Executive & leadership coach · 2020 → 2026 · Site, build, legal pages, SEO · Claude Design · Cloudflare Pages · hand-coded

Live site: hilliardcoaching.com

Hilliard Coaching

The brief

Richard Hilliard has spent forty years working across the world, and four more coaching leaders at the London Business School. He wanted a site that read like that. Quiet, literary, unhurried. Somewhere to set out the work, point to his writing, and let the right people reach him.

I first built his site some years ago. This year we rebuilt it from scratch as a hand-coded site on Cloudflare, off the platform subscription he had paid for years to host a few pages that change once or twice a year. That is the usual shape of a small site: an about, a list of services, a way to get in touch, and a monthly bill for a machine doing a fraction of what it costs to run.

Hilliard Coaching visual language: Cormorant Garamond and Hanken Grotesk type, a paper, tan and slate-blue palette, courtyard and book imagery.
The visual language: Cormorant Garamond and Hanken Grotesk, paper and slate blue.

What I built

The design is paper-toned and serif-led, closer to a well-set book than a website. A slim navigation rail runs down the left edge rather than across the top. That was my decision, not part of Richard's brief. It keeps the menu out of the way of the reading and gives each page the feel of a margin, which suits a practice built on attention.

The homepage moves through one idea. A hero that states the work, a dark band where Richard names the thing forty years taught him, a short life history, and three routes in: the coaching, his Pressure Points talk on anxiety, and a journal on the words we use without thinking. The footer carries a small etymology, wisdom traced to a root meaning to see. Touches like that separate a template from something made for one person.
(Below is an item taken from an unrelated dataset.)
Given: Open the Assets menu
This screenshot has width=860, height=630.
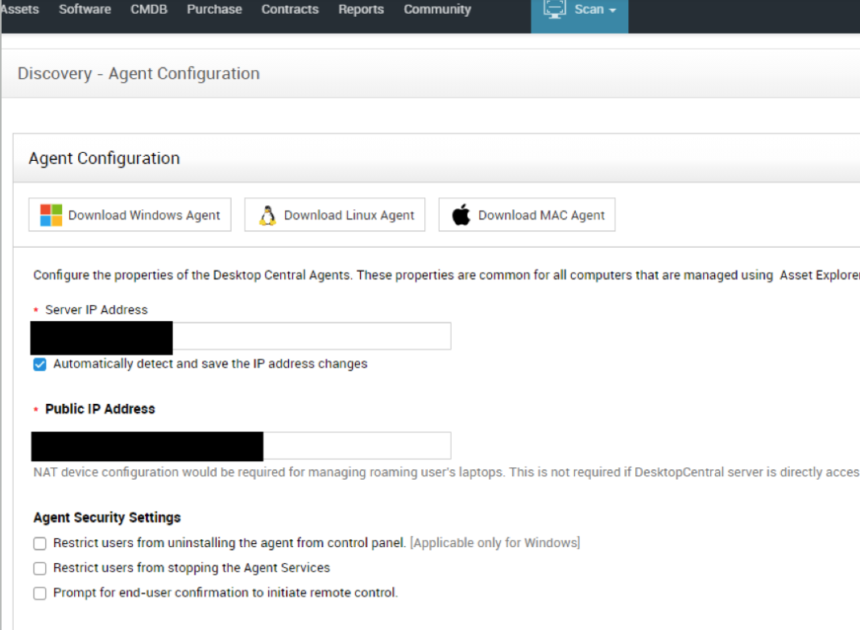Looking at the screenshot, I should (20, 10).
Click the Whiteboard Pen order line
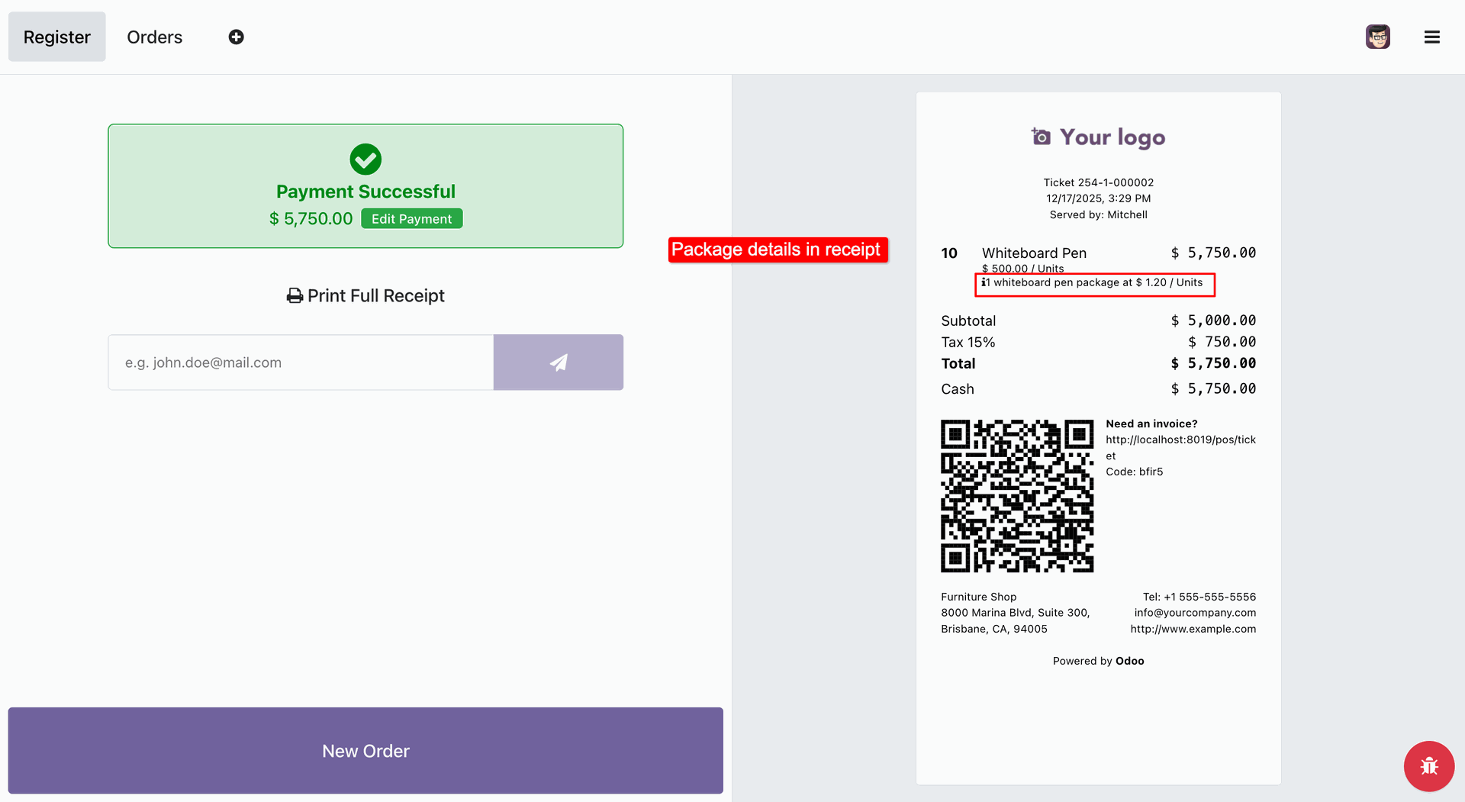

It is hand-coded and runs on Cloudflare, which costs almost nothing to serve. When it was done I handed Richard the lot: the code, the fonts, the images, the text. If he ever wants another designer, he gives them a complete site to read rather than a login to a platform he was renting.

He owns the files outright. If he ever moves on, he hands over a website, not a password.

What owning it means

There is no monthly platform fee keeping the lights on, and no template shared with a thousand other coaches. The look is his alone. The trade is that he does not log in and restructure the pages himself, which for a site that changes once or twice a year is the right shape.

It is not frozen, though. Small edits come back to me and usually go live the same week, so Richard is free of the upkeep without being shut out of his own site. The quiet does not rule things out either. A booking calendar, a contact form, a newsletter signup, even a small shop: each drops in through a third-party embed when he wants it.

It suits a particular client. Someone who wants a calm, distinctive site that loads quickly, who would rather own it than rent it, and who is content to let it sit still between updates. Coaches and consultants, mostly. Publish something new most weeks and a platform's editor will serve you better.

The full homepage

Hero to footer. Scroll within the frame, or open it full size.
Hero to footer. Scroll within the frame, or open it full size.

Where AI fits, and where it doesn't

Hand-coding used to be slow, and slow meant expensive, which is why small clients were quietly pushed towards templates. Working with Claude, I write and refine custom code far faster than I could alone. That is what brings a bespoke site within reach of a one-person practice, and it is where the misreading starts.

You cannot hand a brief to an AI and get back a finished site. What comes back is quick, plausible, and often quietly wrong. The value is in the judgement around it.

One case from Richard's build. The first version of the navigation switched between the desktop and mobile menus by screen width, the standard approach, and it looked right. Turn an older phone sideways and it broke: in landscape the handset is wider than the cutoff, so the full desktop menu loaded onto a phone. The fix was to read the kind of device rather than the width of the screen. An AI writes the width-based version without pausing, because it is the common pattern. Noticing that it fails on a landscape phone, and knowing why, is the human part.

Catching it meant turning a real phone in my hand and watching. None of that is a failure of the tool. It is the ordinary distance between something that runs and something that is right, and closing that distance is the work.

Why it was worth coding by hand

Most brochure sites pay rent on capability they never touch. What makes a hand-built one worth having is not the code, which is faster than ever. It is the judgement: the noticing, then deciding what to do about it, neither of which an AI manages alone.

Richard kept a site that looks like his practice and belongs to him, hosted for next to nothing. The bill that used to arrive every month simply stopped.